ISLAMABAD, June 1 (APP): Special Assistant to the Prime
Minister on Foreign Affairs, Tariq Fatemi on Wednesday said
Pakistan will continue to persist with its efforts to promote
peace in Afghanistan.
“We also remain committed to working together with
Afghan authorities to eliminate terrorism, terrorist safe
havens from both sides of the border, with effective
operational coordination,” he added.
Tariq Fatemi was speaking at Public Talk on “Global
Security Challenges in the era of new Geo-political
Realignments: European Responses” organized by the Center for Research & Security Studies.
He said Pakistan has already offered full cooperation to
the Afghan government to work with it to better manage the
border, engage in frequent high level communications, and real time exchange of intelligence, to address the movement and activities of terrorists.
Secondly, Tariq Fatemi said Pakistan would like to
harness the full potential of economic cooperation and
regional connectivity between our two countries.
“Just to give you a quick synopsis, Pakistan is now
providing $ 500 million of bilateral assistance to Afghanistan
which includes funds for development of infrastructure in
education and health, as well road network,” he added.
SAPM fatemi said Pak-Afghan bilateral trade has jumped
from meager $ 300 million to around $ 2.5 billion in the last
three years and “we seek to take it to US $ 5 billion.”
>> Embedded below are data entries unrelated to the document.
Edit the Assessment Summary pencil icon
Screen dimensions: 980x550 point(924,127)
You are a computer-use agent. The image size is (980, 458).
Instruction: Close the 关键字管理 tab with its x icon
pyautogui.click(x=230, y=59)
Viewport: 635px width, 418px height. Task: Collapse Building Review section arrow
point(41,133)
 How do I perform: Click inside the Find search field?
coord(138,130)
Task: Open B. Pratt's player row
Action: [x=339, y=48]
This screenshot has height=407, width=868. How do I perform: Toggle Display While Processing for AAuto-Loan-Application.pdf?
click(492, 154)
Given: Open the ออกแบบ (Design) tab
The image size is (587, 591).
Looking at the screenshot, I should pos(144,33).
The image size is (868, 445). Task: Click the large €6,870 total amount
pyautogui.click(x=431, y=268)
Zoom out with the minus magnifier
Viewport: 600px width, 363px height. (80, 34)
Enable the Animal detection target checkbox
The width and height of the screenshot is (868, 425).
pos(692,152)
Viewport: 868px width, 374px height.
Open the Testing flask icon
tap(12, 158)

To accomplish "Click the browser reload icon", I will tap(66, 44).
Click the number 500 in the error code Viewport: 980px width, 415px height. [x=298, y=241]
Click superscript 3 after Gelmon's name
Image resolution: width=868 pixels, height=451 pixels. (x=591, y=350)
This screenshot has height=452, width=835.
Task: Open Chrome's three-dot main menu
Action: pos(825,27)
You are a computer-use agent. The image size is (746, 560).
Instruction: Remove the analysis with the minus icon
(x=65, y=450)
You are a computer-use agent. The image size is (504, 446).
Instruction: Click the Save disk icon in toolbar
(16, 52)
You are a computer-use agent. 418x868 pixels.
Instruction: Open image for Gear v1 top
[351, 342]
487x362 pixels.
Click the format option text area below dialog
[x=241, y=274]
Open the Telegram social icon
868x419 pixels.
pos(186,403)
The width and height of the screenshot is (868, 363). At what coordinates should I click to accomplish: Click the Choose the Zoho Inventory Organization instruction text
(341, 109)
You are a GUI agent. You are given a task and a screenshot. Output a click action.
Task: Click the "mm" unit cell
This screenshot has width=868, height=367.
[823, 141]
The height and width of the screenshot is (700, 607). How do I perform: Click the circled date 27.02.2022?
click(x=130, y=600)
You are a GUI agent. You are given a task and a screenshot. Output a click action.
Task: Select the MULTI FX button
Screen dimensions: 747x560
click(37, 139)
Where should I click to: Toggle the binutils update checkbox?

“Besides, we are also working on big energy projects,
such as CASA 1000 and TAPI, which will come through
Afghanistan,” he added.
Tariq Fatemi said Pakistan has suffered grievously from
conflict and instability in Afghanistan, for decades now,
adding, “unless this cycle is decisively reversed, we would
continue to bear the brunt.”
He said Pakistan was mindful of the strong desire in the
US to bring the “long war” in Afghanistan to a “responsible
end.” “We support this objective. We also agree that
Afghanistan should not become a safe haven for terrorists
again,” he added.
SAPM Fatemi, however, maintained it was in our common
interest to avoid a repeat of the 1990s. There are real
concerns that instability in Afghanistan resulting from a
precipitate U.S. and NATO troop withdrawal could increase
cross-border activity, flow of arms and narcotics, and influx
of refugees into Pakistan, he added.
He said Pakistan facilitated the reconciliation process
between Taliban and the Afghan government, under the rubric of the Quadrilateral process. Despite provocations, including the latest US drone attack that killed the Taliban leader Mullah Mansoor, Pakistan has exercised restraint, he added.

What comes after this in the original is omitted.